Your assignment ->
The output should consist solely of the line containing "Legal Notice (40, 2557)" and all lines after it through the final line of the entries below, reproduced exactly.

Material provided ->

++++++++++++++++++++

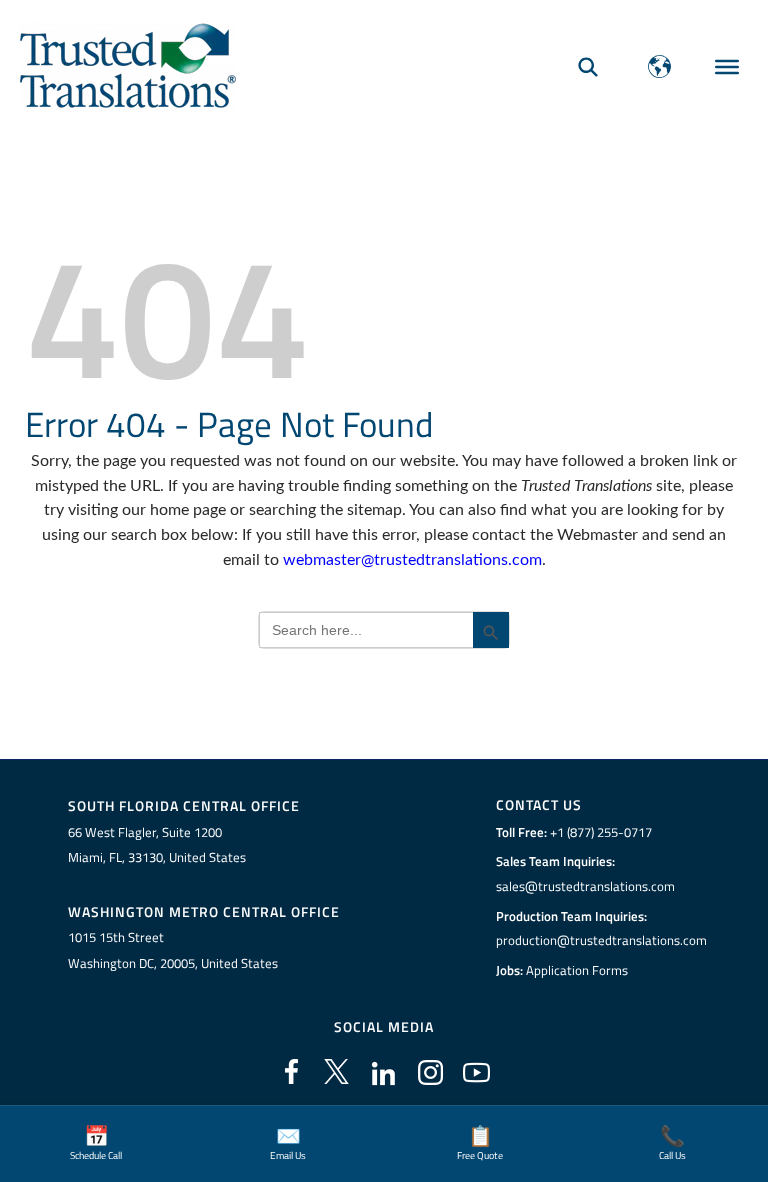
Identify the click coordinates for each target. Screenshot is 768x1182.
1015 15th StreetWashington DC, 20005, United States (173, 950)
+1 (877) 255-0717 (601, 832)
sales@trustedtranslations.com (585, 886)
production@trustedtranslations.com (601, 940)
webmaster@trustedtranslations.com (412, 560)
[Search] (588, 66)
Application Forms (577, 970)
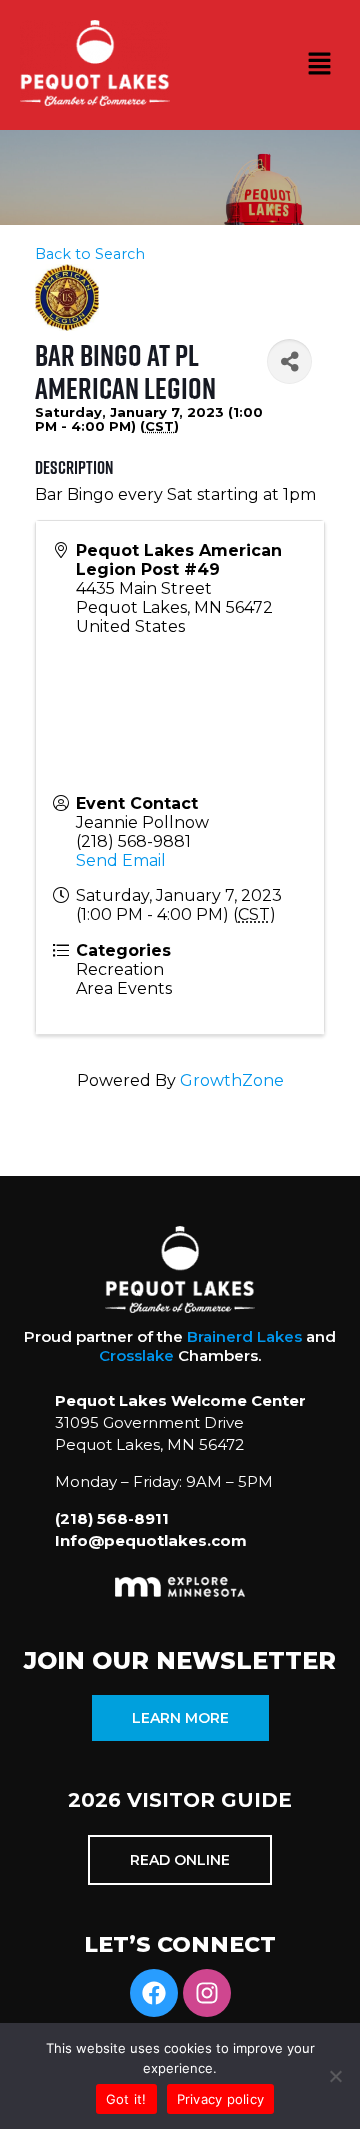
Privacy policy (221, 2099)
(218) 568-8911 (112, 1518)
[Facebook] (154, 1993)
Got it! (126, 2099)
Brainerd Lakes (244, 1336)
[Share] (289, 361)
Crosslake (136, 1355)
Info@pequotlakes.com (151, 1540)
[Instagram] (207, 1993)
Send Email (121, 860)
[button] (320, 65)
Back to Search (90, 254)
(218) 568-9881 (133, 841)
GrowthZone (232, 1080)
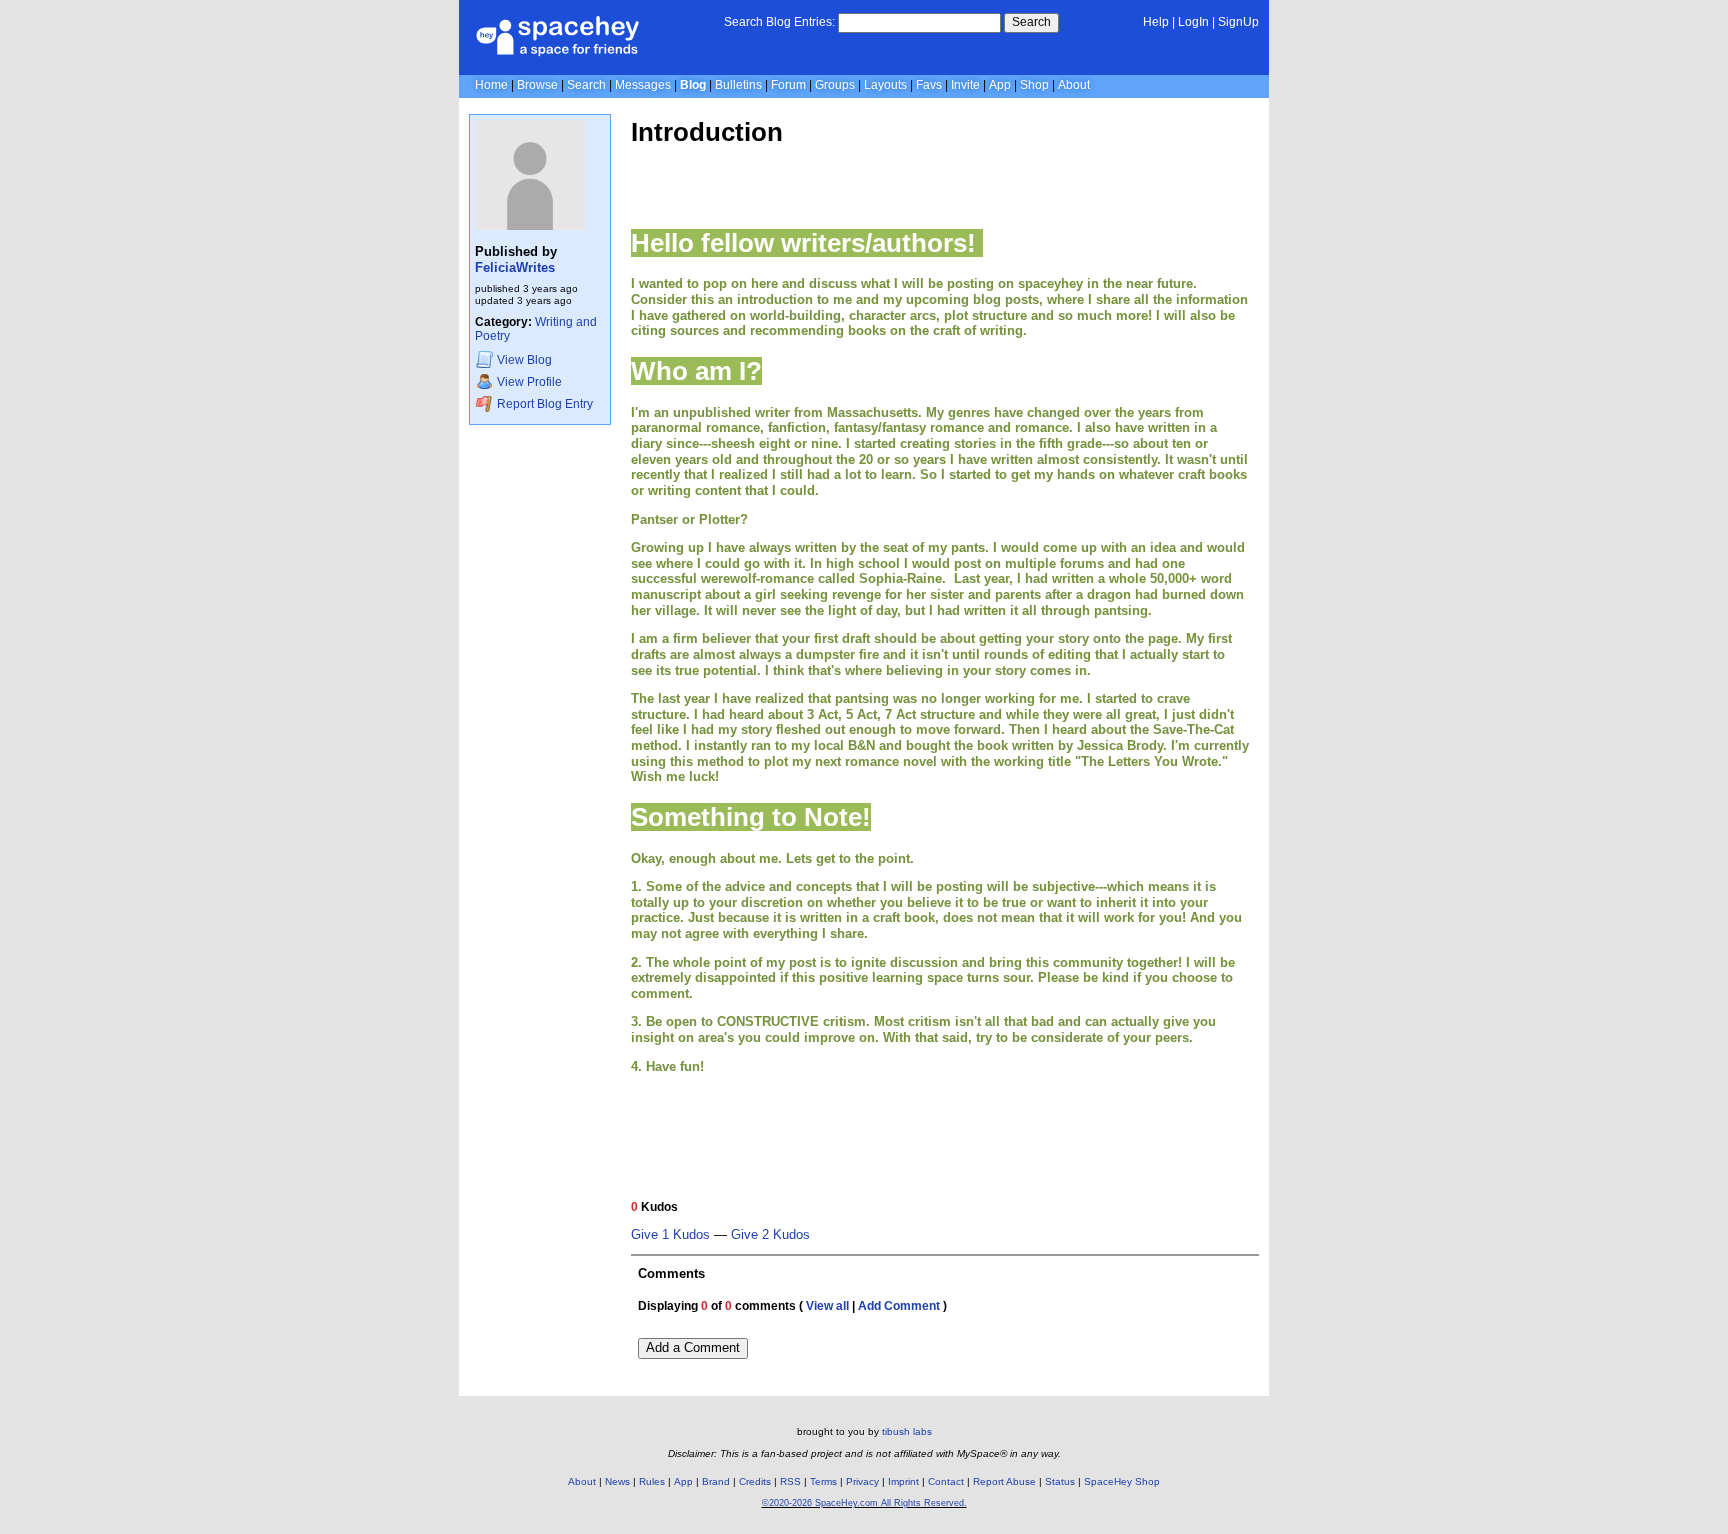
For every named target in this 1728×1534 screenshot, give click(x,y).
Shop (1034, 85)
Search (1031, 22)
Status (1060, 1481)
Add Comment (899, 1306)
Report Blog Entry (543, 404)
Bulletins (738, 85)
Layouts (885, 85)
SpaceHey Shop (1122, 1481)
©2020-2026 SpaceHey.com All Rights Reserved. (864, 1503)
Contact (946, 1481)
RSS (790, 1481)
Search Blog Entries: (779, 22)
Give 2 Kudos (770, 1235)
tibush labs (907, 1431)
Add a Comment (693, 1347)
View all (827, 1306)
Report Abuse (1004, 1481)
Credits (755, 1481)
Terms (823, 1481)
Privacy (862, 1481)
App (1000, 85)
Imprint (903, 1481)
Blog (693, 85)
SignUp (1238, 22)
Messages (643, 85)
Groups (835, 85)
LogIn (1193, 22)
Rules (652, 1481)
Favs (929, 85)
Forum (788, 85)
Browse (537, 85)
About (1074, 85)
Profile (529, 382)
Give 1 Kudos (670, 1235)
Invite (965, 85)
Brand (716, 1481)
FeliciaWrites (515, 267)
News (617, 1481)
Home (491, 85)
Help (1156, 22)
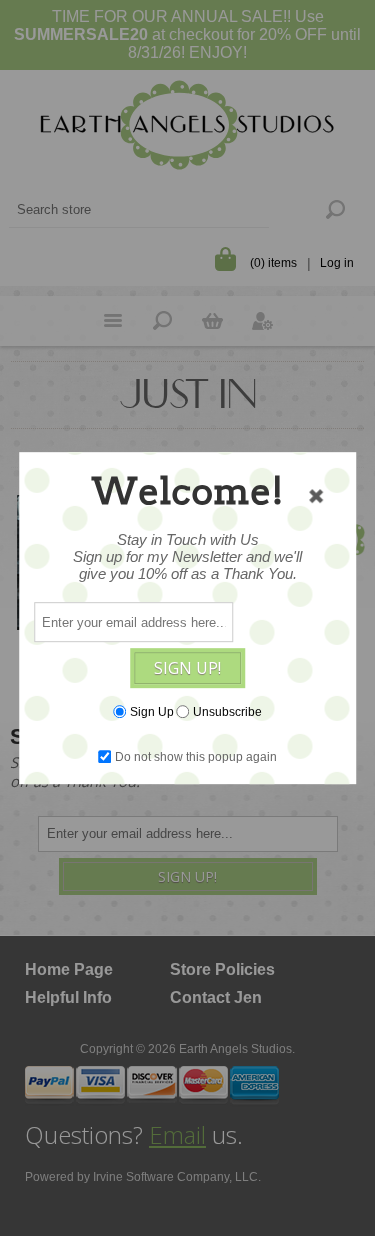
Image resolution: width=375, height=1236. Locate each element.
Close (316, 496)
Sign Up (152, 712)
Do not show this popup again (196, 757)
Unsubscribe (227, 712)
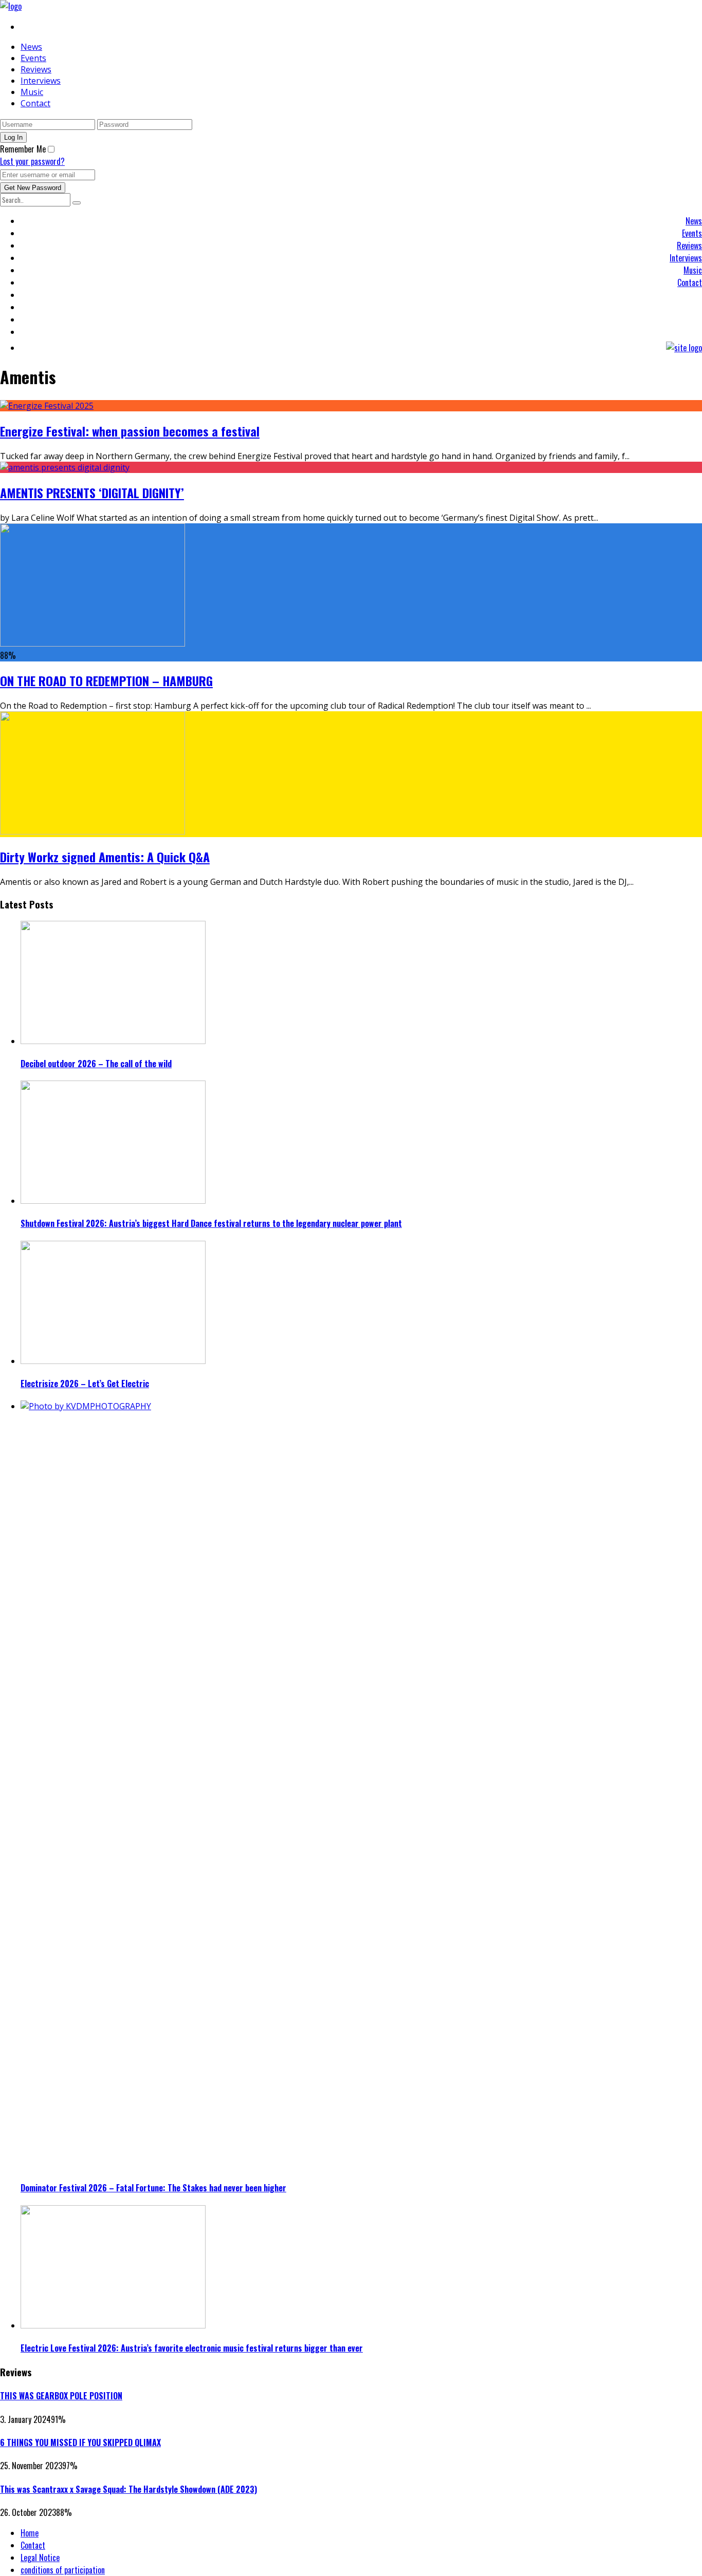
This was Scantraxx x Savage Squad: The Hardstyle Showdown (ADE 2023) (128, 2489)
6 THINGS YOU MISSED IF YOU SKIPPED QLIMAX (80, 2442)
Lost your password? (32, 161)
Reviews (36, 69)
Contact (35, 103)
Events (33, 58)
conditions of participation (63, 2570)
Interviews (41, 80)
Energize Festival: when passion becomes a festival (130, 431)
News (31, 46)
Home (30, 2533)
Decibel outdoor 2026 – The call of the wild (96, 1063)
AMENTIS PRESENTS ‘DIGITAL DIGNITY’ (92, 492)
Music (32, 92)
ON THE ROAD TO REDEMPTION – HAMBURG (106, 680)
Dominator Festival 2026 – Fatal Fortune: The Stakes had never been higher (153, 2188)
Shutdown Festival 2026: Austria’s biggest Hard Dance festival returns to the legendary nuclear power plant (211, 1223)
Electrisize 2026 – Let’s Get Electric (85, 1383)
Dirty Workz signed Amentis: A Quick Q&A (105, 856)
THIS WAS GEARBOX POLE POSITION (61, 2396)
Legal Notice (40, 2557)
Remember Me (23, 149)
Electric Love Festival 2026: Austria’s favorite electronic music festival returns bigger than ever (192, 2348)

++++++++++++++++++++

Task solution ->
Legal Notice (40, 2557)
Remember Me (23, 149)
Electric Love Festival 2026: Austria’s favorite electronic music festival returns bigger than ever (192, 2348)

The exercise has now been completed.